What is asked — Copy all of the material below word for word, keeping every line the same and in the same order.

Provided records —
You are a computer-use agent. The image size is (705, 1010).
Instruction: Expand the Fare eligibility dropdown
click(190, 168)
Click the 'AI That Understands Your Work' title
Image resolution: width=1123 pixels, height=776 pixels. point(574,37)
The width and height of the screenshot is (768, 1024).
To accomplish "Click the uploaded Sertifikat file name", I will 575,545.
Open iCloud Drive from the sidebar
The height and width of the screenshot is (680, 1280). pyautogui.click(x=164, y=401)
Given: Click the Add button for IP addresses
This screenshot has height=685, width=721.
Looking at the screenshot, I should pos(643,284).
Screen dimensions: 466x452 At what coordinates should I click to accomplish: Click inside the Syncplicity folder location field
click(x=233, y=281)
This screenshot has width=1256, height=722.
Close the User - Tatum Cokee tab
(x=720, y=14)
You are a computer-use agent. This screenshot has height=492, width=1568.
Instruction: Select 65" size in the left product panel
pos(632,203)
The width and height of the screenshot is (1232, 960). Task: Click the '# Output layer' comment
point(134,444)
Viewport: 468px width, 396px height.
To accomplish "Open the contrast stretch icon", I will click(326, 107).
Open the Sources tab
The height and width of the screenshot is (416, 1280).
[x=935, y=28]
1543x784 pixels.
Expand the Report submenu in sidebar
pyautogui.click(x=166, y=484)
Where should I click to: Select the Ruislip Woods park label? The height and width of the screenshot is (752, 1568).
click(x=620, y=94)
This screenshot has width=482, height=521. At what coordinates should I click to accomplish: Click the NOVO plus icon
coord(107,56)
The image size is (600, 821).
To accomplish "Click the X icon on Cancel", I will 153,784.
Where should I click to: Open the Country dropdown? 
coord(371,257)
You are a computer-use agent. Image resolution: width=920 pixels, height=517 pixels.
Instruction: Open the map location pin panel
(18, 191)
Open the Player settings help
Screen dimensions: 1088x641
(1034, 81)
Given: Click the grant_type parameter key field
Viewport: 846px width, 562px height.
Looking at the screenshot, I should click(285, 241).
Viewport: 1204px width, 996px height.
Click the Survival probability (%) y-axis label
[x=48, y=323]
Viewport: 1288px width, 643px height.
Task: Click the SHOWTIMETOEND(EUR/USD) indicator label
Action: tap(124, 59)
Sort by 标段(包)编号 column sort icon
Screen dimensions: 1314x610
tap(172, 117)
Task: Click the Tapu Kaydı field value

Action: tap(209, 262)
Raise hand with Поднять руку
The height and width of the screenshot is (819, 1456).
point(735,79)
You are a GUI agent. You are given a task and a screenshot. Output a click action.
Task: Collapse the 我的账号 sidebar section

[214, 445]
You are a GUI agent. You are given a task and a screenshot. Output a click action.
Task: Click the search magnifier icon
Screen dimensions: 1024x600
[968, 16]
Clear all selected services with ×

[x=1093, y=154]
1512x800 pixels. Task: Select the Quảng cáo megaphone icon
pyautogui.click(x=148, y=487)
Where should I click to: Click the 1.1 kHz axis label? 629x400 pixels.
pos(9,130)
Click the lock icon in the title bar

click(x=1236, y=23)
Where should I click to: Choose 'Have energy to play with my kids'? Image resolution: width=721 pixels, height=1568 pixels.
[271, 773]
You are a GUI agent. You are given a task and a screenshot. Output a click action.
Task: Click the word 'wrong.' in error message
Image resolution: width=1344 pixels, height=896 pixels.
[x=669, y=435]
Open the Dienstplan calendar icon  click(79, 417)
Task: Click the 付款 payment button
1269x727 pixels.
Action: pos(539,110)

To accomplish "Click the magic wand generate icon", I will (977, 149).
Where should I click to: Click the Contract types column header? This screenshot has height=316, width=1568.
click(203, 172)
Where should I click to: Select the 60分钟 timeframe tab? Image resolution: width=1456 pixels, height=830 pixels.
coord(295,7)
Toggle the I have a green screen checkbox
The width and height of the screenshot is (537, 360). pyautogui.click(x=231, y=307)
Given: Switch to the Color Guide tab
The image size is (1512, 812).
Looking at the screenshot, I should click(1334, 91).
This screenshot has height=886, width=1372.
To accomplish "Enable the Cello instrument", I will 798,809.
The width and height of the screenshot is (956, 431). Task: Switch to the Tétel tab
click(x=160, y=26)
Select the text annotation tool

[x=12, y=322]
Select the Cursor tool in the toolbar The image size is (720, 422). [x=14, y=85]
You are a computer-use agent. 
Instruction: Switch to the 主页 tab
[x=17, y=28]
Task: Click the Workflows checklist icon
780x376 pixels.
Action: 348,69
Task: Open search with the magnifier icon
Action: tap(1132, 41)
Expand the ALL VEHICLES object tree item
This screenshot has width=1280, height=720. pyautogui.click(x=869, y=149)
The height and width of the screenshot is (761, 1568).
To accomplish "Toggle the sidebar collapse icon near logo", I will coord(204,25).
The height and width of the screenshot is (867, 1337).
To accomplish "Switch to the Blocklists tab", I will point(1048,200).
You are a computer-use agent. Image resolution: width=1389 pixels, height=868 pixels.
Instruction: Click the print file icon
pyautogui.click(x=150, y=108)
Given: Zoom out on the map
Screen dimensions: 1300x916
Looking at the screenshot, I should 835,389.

Solution to this problem —
You are a computer-use agent. The image size is (705, 1010).
Instruction: Expand the Fare eligibility dropdown
click(190, 168)
Click the 'AI That Understands Your Work' title
Image resolution: width=1123 pixels, height=776 pixels. point(574,37)
The width and height of the screenshot is (768, 1024).
To accomplish "Click the uploaded Sertifikat file name", I will 575,545.
Open iCloud Drive from the sidebar
The height and width of the screenshot is (680, 1280). pyautogui.click(x=164, y=401)
Given: Click the Add button for IP addresses
This screenshot has height=685, width=721.
Looking at the screenshot, I should pos(643,284).
Screen dimensions: 466x452 At what coordinates should I click to accomplish: Click inside the Syncplicity folder location field
click(x=233, y=281)
This screenshot has width=1256, height=722.
Close the User - Tatum Cokee tab
(x=720, y=14)
You are a computer-use agent. This screenshot has height=492, width=1568.
Instruction: Select 65" size in the left product panel
pos(632,203)
The width and height of the screenshot is (1232, 960). Task: Click the '# Output layer' comment
point(134,444)
Viewport: 468px width, 396px height.
To accomplish "Open the contrast stretch icon", I will click(326, 107).
Open the Sources tab
The height and width of the screenshot is (416, 1280).
[x=935, y=28]
1543x784 pixels.
Expand the Report submenu in sidebar
pyautogui.click(x=166, y=484)
Where should I click to: Select the Ruislip Woods park label? The height and width of the screenshot is (752, 1568).
click(x=620, y=94)
This screenshot has width=482, height=521. At what coordinates should I click to accomplish: Click the NOVO plus icon
coord(107,56)
The image size is (600, 821).
To accomplish "Click the X icon on Cancel", I will 153,784.
Where should I click to: Open the Country dropdown? 
coord(371,257)
You are a computer-use agent. Image resolution: width=920 pixels, height=517 pixels.
Instruction: Open the map location pin panel
(18, 191)
Open the Player settings help
Screen dimensions: 1088x641
(1034, 81)
Given: Click the grant_type parameter key field
Viewport: 846px width, 562px height.
Looking at the screenshot, I should click(285, 241).
Viewport: 1204px width, 996px height.
Click the Survival probability (%) y-axis label
[x=48, y=323]
Viewport: 1288px width, 643px height.
Task: Click the SHOWTIMETOEND(EUR/USD) indicator label
Action: tap(124, 59)
Sort by 标段(包)编号 column sort icon
Screen dimensions: 1314x610
tap(172, 117)
Task: Click the Tapu Kaydı field value

Action: tap(209, 262)
Raise hand with Поднять руку
The height and width of the screenshot is (819, 1456).
point(735,79)
You are a GUI agent. You are given a task and a screenshot. Output a click action.
Task: Collapse the 我的账号 sidebar section

[214, 445]
You are a GUI agent. You are given a task and a screenshot. Output a click action.
Task: Click the search magnifier icon
Screen dimensions: 1024x600
[968, 16]
Clear all selected services with ×

[x=1093, y=154]
1512x800 pixels. Task: Select the Quảng cáo megaphone icon
pyautogui.click(x=148, y=487)
Where should I click to: Click the 1.1 kHz axis label? 629x400 pixels.
pos(9,130)
Click the lock icon in the title bar

click(x=1236, y=23)
Where should I click to: Choose 'Have energy to play with my kids'? Image resolution: width=721 pixels, height=1568 pixels.
[271, 773]
You are a GUI agent. You are given a task and a screenshot. Output a click action.
Task: Click the word 'wrong.' in error message
Image resolution: width=1344 pixels, height=896 pixels.
[x=669, y=435]
Open the Dienstplan calendar icon  click(79, 417)
Task: Click the 付款 payment button
1269x727 pixels.
Action: pos(539,110)

To accomplish "Click the magic wand generate icon", I will (977, 149).
Where should I click to: Click the Contract types column header? This screenshot has height=316, width=1568.
click(203, 172)
Where should I click to: Select the 60分钟 timeframe tab? Image resolution: width=1456 pixels, height=830 pixels.
coord(295,7)
Toggle the I have a green screen checkbox
The width and height of the screenshot is (537, 360). pyautogui.click(x=231, y=307)
Given: Switch to the Color Guide tab
The image size is (1512, 812).
Looking at the screenshot, I should click(1334, 91).
This screenshot has height=886, width=1372.
To accomplish "Enable the Cello instrument", I will 798,809.
The width and height of the screenshot is (956, 431). Task: Switch to the Tétel tab
click(x=160, y=26)
Select the text annotation tool

[x=12, y=322]
Select the Cursor tool in the toolbar The image size is (720, 422). [x=14, y=85]
You are a computer-use agent. 
Instruction: Switch to the 主页 tab
[x=17, y=28]
Task: Click the Workflows checklist icon
780x376 pixels.
Action: 348,69
Task: Open search with the magnifier icon
Action: tap(1132, 41)
Expand the ALL VEHICLES object tree item
This screenshot has width=1280, height=720. pyautogui.click(x=869, y=149)
The height and width of the screenshot is (761, 1568).
To accomplish "Toggle the sidebar collapse icon near logo", I will coord(204,25).
The height and width of the screenshot is (867, 1337).
To accomplish "Switch to the Blocklists tab", I will point(1048,200).
You are a computer-use agent. Image resolution: width=1389 pixels, height=868 pixels.
Instruction: Click the print file icon
pyautogui.click(x=150, y=108)
Given: Zoom out on the map
Screen dimensions: 1300x916
Looking at the screenshot, I should 835,389.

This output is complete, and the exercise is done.